Patricia P Tursi, Ph.D. | Aug 4, 2019 at 1:16 pm
I was really happy to see your article. I am a retired psychologist. The reason therapy works is because microcosms can be extrapolated.into macrocosms. If Warren will make this advantageous claim, she will make others. The claim to minority status which Warren did with the Texas Bar, U of Penn and Harvard was advantageous and indicative of her willingness to use others or make claims when she believes are beneficial. Only June of this year, Warren claimed to be for Medicare for All backer when previously she supported private insurance. She described herself as a “Markets” person and Bernie as a “Socialist”, but she assumes Bernie’s programs which are Democratic Socialist ideas. I believe she desires to share his momentum, but is she a Capitalist in disguise? So, who is Warren? There are many Caucasians like myself who admire the beliefs of Native Americans and believe that the planet would be better off with Indigenous leaders., but I would never claim to be Indigenous, even though I’d like to. I am watching Warren. I do not trust her.

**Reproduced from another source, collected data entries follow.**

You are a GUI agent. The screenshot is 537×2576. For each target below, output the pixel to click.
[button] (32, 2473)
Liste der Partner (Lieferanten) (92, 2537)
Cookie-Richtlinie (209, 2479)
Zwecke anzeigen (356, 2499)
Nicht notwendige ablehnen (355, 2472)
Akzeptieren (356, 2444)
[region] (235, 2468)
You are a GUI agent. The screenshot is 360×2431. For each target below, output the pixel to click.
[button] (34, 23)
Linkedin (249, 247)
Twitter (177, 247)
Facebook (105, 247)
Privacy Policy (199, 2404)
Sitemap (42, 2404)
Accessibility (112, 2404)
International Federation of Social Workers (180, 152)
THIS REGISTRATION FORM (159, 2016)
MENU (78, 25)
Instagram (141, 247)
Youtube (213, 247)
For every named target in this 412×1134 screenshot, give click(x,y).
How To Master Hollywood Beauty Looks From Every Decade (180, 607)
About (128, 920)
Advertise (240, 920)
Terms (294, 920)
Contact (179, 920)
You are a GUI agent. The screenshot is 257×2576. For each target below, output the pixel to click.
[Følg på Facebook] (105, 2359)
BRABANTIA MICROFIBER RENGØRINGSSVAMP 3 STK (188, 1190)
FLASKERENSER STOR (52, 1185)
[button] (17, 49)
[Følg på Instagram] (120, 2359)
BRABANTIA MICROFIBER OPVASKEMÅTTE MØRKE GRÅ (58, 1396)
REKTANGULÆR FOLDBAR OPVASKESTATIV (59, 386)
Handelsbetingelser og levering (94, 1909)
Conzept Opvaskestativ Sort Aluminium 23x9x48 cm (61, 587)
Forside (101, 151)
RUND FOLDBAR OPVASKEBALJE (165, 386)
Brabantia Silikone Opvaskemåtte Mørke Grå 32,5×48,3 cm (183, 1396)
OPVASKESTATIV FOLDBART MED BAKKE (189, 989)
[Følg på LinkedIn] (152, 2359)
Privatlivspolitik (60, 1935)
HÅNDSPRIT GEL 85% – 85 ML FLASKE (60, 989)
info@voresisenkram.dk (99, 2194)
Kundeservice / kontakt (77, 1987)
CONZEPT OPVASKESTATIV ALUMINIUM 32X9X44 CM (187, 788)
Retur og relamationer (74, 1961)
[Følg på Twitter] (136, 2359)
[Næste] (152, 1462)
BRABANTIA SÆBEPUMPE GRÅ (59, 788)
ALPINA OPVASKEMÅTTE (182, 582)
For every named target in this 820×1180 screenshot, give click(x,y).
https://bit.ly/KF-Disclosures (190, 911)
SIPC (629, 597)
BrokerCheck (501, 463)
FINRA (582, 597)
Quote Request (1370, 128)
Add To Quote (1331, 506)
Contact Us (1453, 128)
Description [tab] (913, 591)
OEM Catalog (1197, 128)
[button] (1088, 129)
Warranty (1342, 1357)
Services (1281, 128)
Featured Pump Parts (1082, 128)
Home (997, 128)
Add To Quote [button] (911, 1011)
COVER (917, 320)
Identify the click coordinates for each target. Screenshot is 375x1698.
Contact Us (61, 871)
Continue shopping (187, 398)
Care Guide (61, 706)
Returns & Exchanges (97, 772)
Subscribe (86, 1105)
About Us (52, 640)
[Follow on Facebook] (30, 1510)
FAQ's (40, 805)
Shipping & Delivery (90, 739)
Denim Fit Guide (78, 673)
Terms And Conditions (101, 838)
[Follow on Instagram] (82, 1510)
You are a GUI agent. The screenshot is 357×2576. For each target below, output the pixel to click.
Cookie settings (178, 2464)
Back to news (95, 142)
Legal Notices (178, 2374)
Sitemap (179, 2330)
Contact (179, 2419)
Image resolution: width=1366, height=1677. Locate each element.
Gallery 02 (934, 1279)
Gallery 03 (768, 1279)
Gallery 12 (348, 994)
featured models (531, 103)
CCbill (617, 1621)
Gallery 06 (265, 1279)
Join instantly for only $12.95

Ukumbwa Sauti | Mar 2, 2019 at 1:34 pm
Great perspective and informative as to how Warren’s actions affect Native Americans. The European community must come clean about Warren’s shortcomings here and colonial mindsets and action in general. Racism and colonialism are too damaging to be swept under the rug. They are very real, mortally harmful and fully embedded in the dominant, European, white supremacist society.
J. Ross | Feb 28, 2019 at 6:45 pm
“Ancestry is not race, genetics are not culture and you cannot self-identify as Native” .
This sentence contains many factual errors. For many “races” geneticists can make correct assertions about ancestry. For example, if someone is “black” as judged by anthropologists today in America, it is 100% certain at least one ancestor in the family tree lived on the African continent.(see Dr. Henry Louis Gates) It may very well have been more than 600 years ago that a single ancestor (or more) lived on the African continent, but it is 100% certain. Now, if someone “claims” self identity as black, like Stan on Southpark that is a different matter.
It is 100% true that if Detlef Schrempf and Lebron James gave DNA samples to 23andme one would be identified as having European ancestors and one as having African ancestors. This is genetics = race = ancestry! It is also 100% certain that if someone has Ashkenazi DNA at a high percentage someone in their family tree probably circumcized a male child at some point. It may have been 1,000 years ago but it did happen. That is religion/culture=DNA.
So in some cases (I am not saying all) DNA is ancestry is culture! What a specific group wants to call it is up to them. However, if Elizabeth Warren said her family told her there was Amerind lineage DNA somewhere in her ancestry that would be 100% correct. Ask the Wellesley Biological Sciences Department.